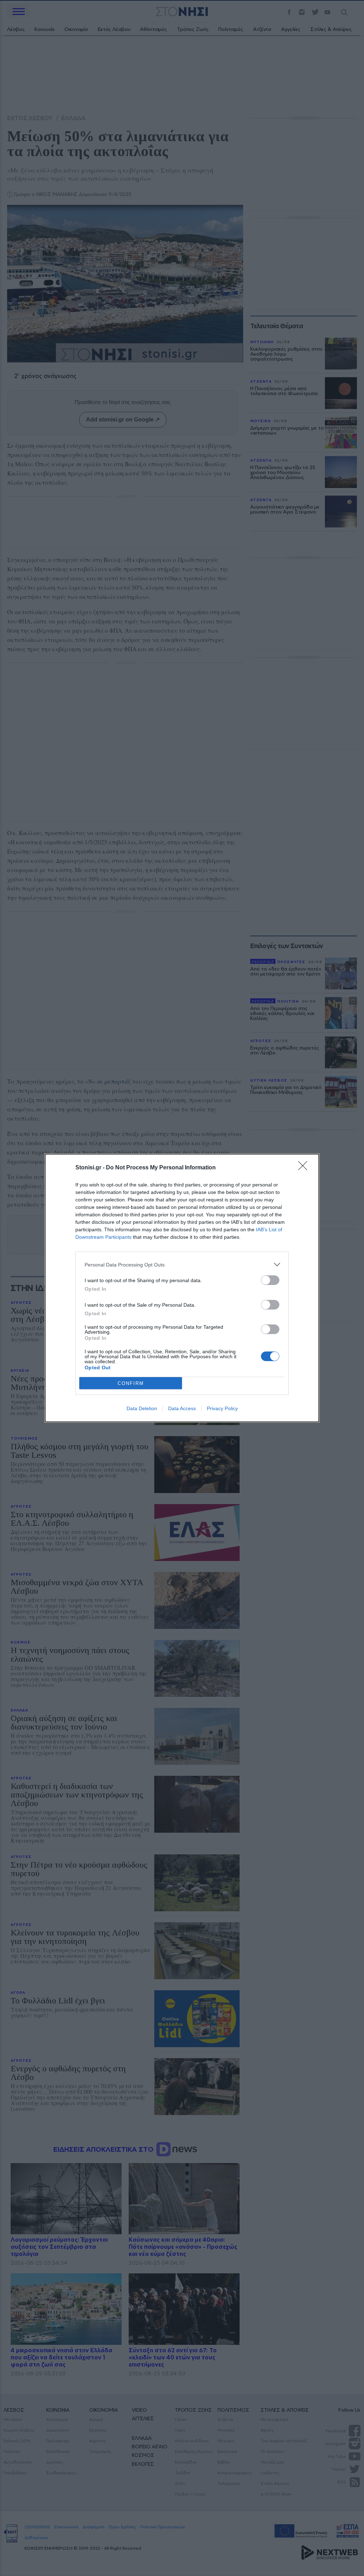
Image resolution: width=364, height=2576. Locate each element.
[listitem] (182, 1264)
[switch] (270, 1280)
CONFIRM (131, 1383)
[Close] (305, 1168)
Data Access (182, 1408)
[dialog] (182, 1288)
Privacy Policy (222, 1408)
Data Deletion (142, 1408)
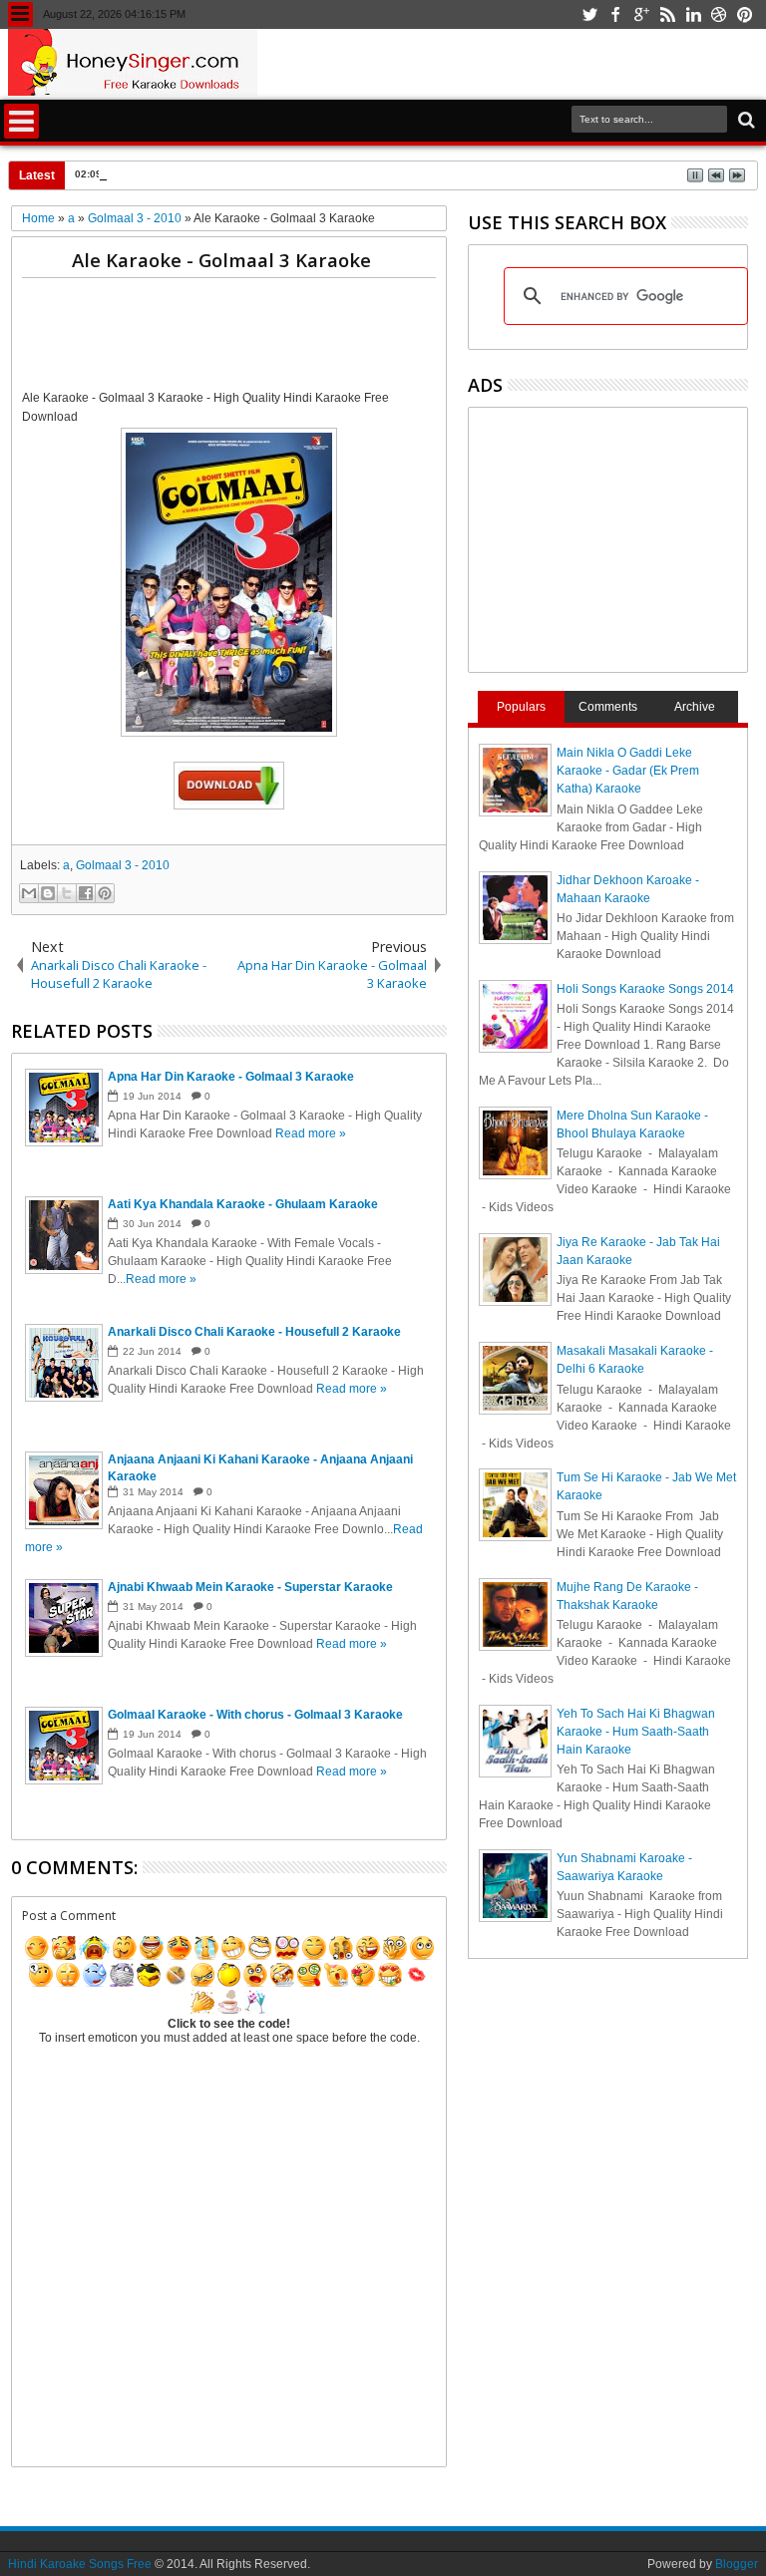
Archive (694, 707)
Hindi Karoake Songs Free (80, 2564)
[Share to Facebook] (86, 893)
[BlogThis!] (48, 893)
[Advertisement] (385, 338)
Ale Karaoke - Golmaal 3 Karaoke (221, 259)
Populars (521, 707)
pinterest (745, 14)
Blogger (736, 2564)
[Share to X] (67, 893)
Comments (607, 707)
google (641, 14)
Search (744, 120)
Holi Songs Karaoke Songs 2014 (645, 989)
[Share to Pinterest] (105, 893)
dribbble (719, 14)
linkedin (693, 14)
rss (667, 14)
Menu (20, 14)
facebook (615, 14)
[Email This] (29, 893)
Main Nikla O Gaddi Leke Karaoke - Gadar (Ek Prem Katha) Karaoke (628, 771)
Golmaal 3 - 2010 (123, 865)
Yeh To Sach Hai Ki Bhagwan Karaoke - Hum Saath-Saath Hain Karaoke (636, 1732)
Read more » (310, 1133)
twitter (589, 14)
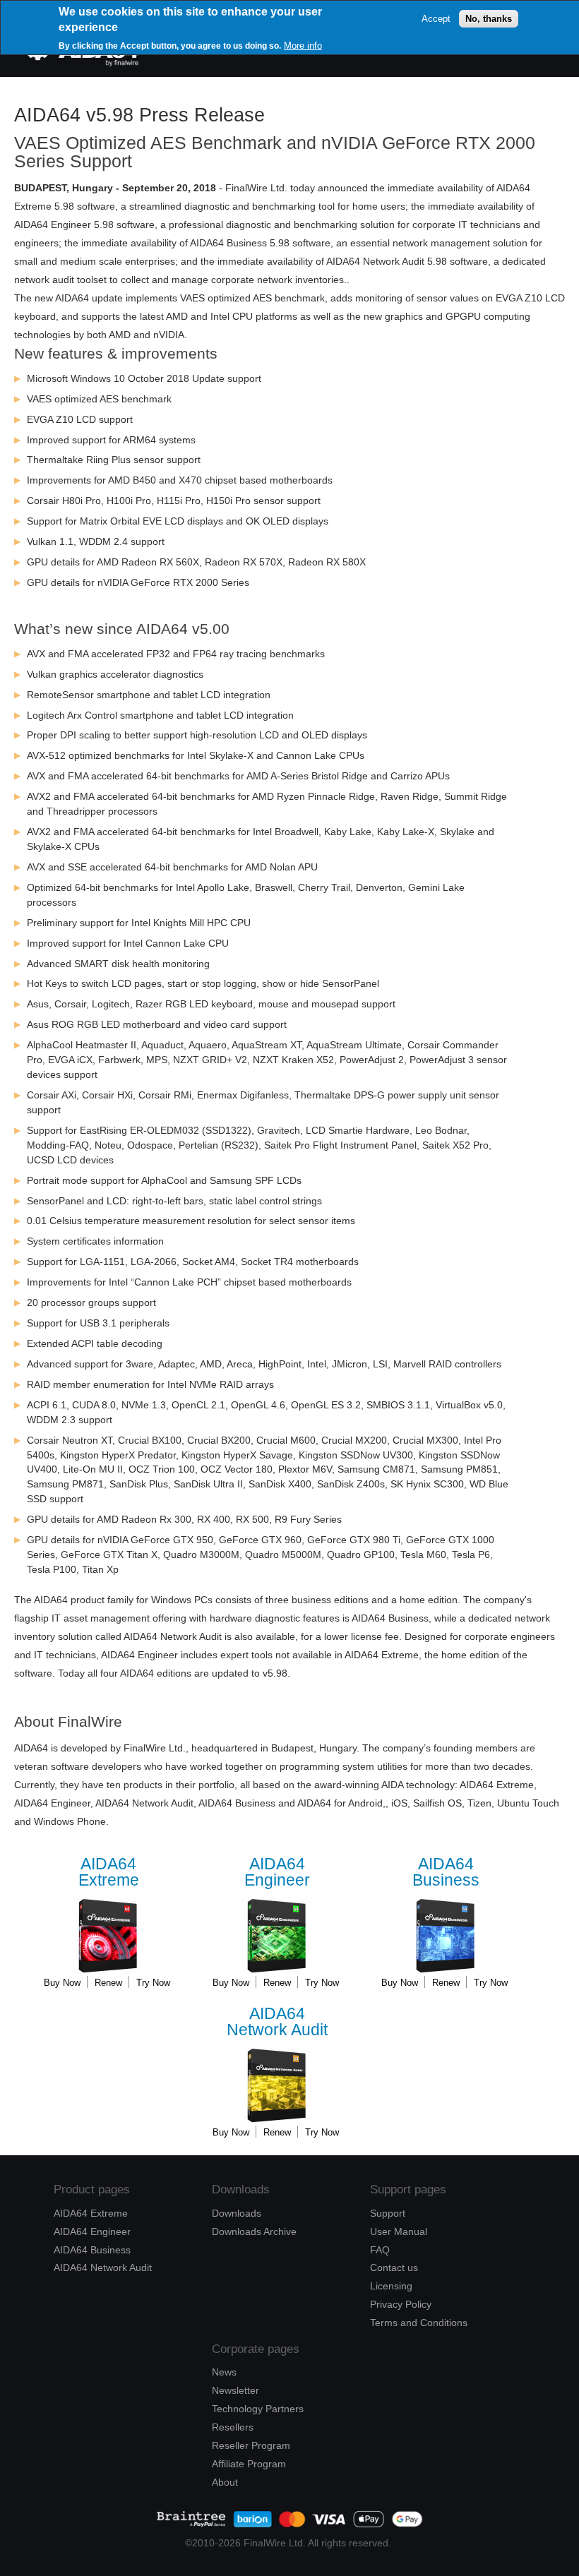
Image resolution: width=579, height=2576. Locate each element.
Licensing (391, 2286)
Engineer (277, 1872)
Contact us (394, 2267)
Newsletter (235, 2390)
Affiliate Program (249, 2463)
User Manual (398, 2231)
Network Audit (277, 2022)
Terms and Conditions (418, 2322)
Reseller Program (251, 2445)
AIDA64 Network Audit (103, 2267)
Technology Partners (258, 2408)
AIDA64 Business (92, 2250)
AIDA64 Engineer (92, 2231)
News (224, 2372)
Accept (436, 18)
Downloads (236, 2213)
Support (387, 2213)
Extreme (108, 1872)
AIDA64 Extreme (91, 2213)
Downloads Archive (254, 2231)
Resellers (232, 2427)
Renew (108, 1982)
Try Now (153, 1982)
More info (303, 45)
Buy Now (62, 1982)
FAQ (380, 2250)
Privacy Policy (400, 2304)
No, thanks (488, 18)
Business (445, 1872)
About (225, 2482)
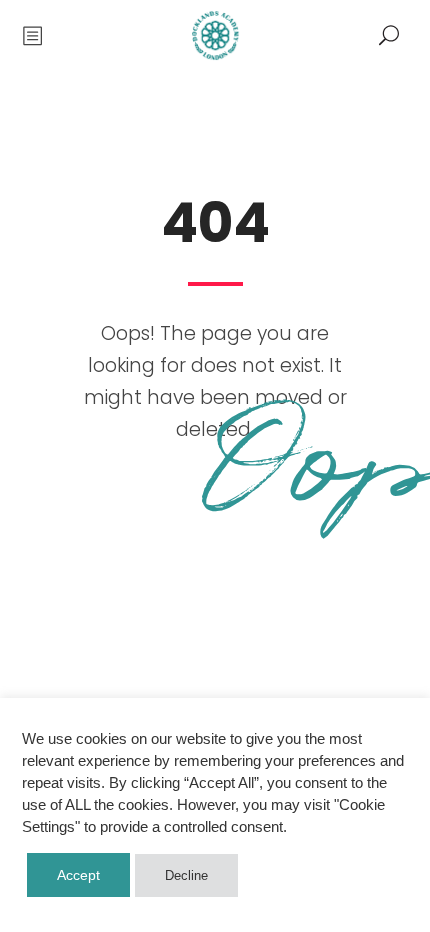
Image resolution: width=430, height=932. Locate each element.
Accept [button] (78, 875)
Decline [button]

▶ [INSTRUCTIONS TO FOLLOW]:
Pictures are to be left out; all else in the entries above is to be quoted exactly.

▶ [RESPONSE FOR THIS EXERCISE]:
Image resolution: width=364, height=2576. Locate each element.
[listitem] (182, 1264)
[switch] (270, 1280)
CONFIRM (131, 1383)
[Close] (305, 1168)
Data Access (182, 1408)
[dialog] (182, 1288)
Privacy Policy (222, 1408)
Data Deletion (142, 1408)
Archive (694, 707)
Hindi Karoake Songs Free (80, 2564)
[Share to Facebook] (86, 893)
[BlogThis!] (48, 893)
[Advertisement] (385, 338)
Ale Karaoke - Golmaal 3 Karaoke (221, 259)
Populars (521, 707)
pinterest (745, 14)
Blogger (736, 2564)
[Share to X] (67, 893)
Comments (607, 707)
google (641, 14)
Search (744, 120)
Holi Songs Karaoke Songs 2014 (645, 989)
[Share to Pinterest] (105, 893)
dribbble (719, 14)
linkedin (693, 14)
rss (667, 14)
Menu (20, 14)
facebook (615, 14)
[Email This] (29, 893)
Main Nikla O Gaddi Leke Karaoke - Gadar (Ek Prem Katha) Karaoke (628, 771)
Golmaal 3 - 2010 (123, 865)
Yeh To Sach Hai Ki Bhagwan Karaoke - Hum Saath-Saath Hain Karaoke (636, 1732)
Read more » (310, 1133)
twitter (589, 14)
Image resolution: width=579, height=2576. Locate each element.
Licensing (391, 2286)
Engineer (277, 1872)
Contact us (394, 2267)
Newsletter (235, 2390)
Affiliate Program (249, 2463)
User Manual (398, 2231)
Network Audit (277, 2022)
Terms and Conditions (418, 2322)
Reseller Program (251, 2445)
AIDA64 Network Audit (103, 2267)
Technology Partners (258, 2408)
AIDA64 Business (92, 2250)
AIDA64 Engineer (92, 2231)
News (224, 2372)
Accept (436, 18)
Downloads (236, 2213)
Support (387, 2213)
Extreme (108, 1872)
AIDA64 Extreme (91, 2213)
Downloads Archive (254, 2231)
Resellers (232, 2427)
Renew (108, 1982)
Try Now (153, 1982)
More info (303, 45)
Buy Now (62, 1982)
FAQ (380, 2250)
Privacy Policy (400, 2304)
No, thanks (488, 18)
Business (445, 1872)
About (225, 2482)
Image resolution: width=430, height=932. Locate each element.
Accept [button] (78, 875)
Decline [button]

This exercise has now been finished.